The time off between Bedlam and Thursday's Sugar Bowl has helped Colvin heal up, but he admitted he's not 100 percent, and that the shoulder still hurts on contact.
Regardless, he plans to play through any pain against Alabama, and it's a good thing for the Sooners. Colvin will need to play a critical role if the Sooners have any hope of slowing down the Crimson Tide offense and its strong air attack, led by Heisman finalist quarterback AJ McCarron and standout receivers Amari Cooper and Kevin Norwood.

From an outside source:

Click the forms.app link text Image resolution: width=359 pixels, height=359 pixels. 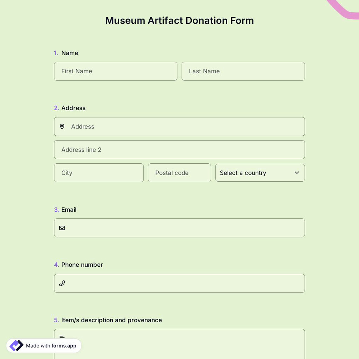point(63,346)

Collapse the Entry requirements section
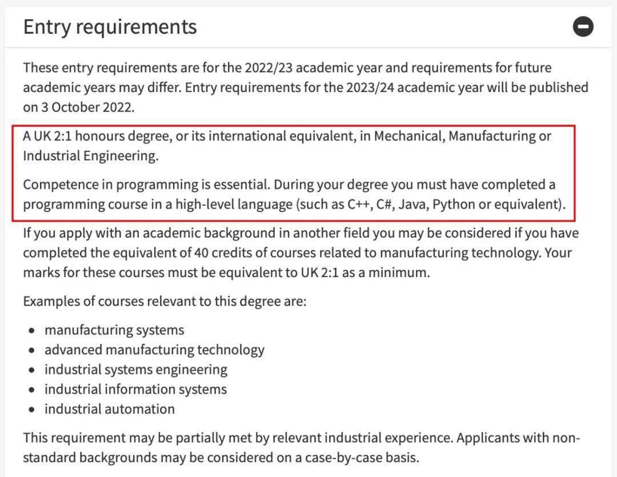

And despite the various struggles Colvin has experienced this season, he doesn't regret coming back to Oklahoma. Defensive coordinator Mike Stoops said he believes Colvin's NFL Draft stock has risen, even if his statistics are down.
“His size, his quickness, his strength is all improved,” Stoops said. “That shows on the field. The way he plays has changed, and that's a positive. Every scout that's come through has noticed that. I think that'll show when he gets himself ready to take that next step.”

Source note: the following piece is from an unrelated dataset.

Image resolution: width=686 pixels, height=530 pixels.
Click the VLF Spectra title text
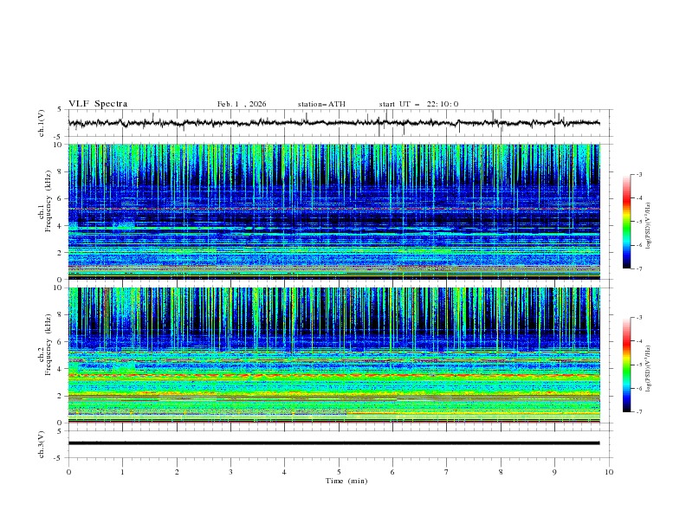[98, 104]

For now, though, Colvin can focus all his energy on Alabama and the Sugar Bowl, and if he starts fretting this week about his future, he can look forward to a phone call Wednesday that should calm him back down.
“My dad and my mom, they just preached to me not to worry about it,” Colvin said. “Everything is going to take care of itself. … I'm with this football team trying to win a bowl game.”